===== INPUT DATA

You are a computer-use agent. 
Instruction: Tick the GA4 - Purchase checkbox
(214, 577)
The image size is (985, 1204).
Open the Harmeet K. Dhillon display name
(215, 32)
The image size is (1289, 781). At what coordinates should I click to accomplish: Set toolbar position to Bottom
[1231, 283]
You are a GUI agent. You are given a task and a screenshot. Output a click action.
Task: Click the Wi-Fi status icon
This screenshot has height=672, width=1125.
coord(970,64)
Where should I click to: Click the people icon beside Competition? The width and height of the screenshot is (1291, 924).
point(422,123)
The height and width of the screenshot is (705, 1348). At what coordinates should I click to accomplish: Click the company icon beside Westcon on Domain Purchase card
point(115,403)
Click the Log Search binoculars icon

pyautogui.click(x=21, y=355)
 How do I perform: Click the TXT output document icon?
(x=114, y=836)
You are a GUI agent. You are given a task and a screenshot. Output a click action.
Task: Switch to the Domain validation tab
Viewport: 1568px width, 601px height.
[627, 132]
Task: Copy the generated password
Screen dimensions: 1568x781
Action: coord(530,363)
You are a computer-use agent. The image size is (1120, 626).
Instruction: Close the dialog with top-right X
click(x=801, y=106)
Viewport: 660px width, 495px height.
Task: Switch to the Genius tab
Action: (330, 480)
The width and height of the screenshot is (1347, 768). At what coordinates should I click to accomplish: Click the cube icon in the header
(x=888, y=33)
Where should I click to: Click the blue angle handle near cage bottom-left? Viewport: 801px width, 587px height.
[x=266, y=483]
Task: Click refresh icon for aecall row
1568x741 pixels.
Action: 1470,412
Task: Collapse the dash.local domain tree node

==========

» TASK TO COMPLETE
Reproduce the line containing "Open the Harmeet K. Dhillon display name" and every line after it. Stop at the last line of the records, and add nothing.

» EXERCISE OUTPUT
Open the Harmeet K. Dhillon display name
(215, 32)
The image size is (1289, 781). At what coordinates should I click to accomplish: Set toolbar position to Bottom
[1231, 283]
You are a GUI agent. You are given a task and a screenshot. Output a click action.
Task: Click the Wi-Fi status icon
This screenshot has height=672, width=1125.
coord(970,64)
Where should I click to: Click the people icon beside Competition? The width and height of the screenshot is (1291, 924).
point(422,123)
The height and width of the screenshot is (705, 1348). At what coordinates should I click to accomplish: Click the company icon beside Westcon on Domain Purchase card
point(115,403)
Click the Log Search binoculars icon

pyautogui.click(x=21, y=355)
 How do I perform: Click the TXT output document icon?
(x=114, y=836)
You are a GUI agent. You are given a task and a screenshot. Output a click action.
Task: Switch to the Domain validation tab
Viewport: 1568px width, 601px height.
[627, 132]
Task: Copy the generated password
Screen dimensions: 1568x781
Action: coord(530,363)
You are a computer-use agent. The image size is (1120, 626).
Instruction: Close the dialog with top-right X
click(x=801, y=106)
Viewport: 660px width, 495px height.
Task: Switch to the Genius tab
Action: (330, 480)
The width and height of the screenshot is (1347, 768). At what coordinates should I click to accomplish: Click the cube icon in the header
(x=888, y=33)
Where should I click to: Click the blue angle handle near cage bottom-left? Viewport: 801px width, 587px height.
[x=266, y=483]
Task: Click refresh icon for aecall row
1568x741 pixels.
Action: 1470,412
Task: Collapse the dash.local domain tree node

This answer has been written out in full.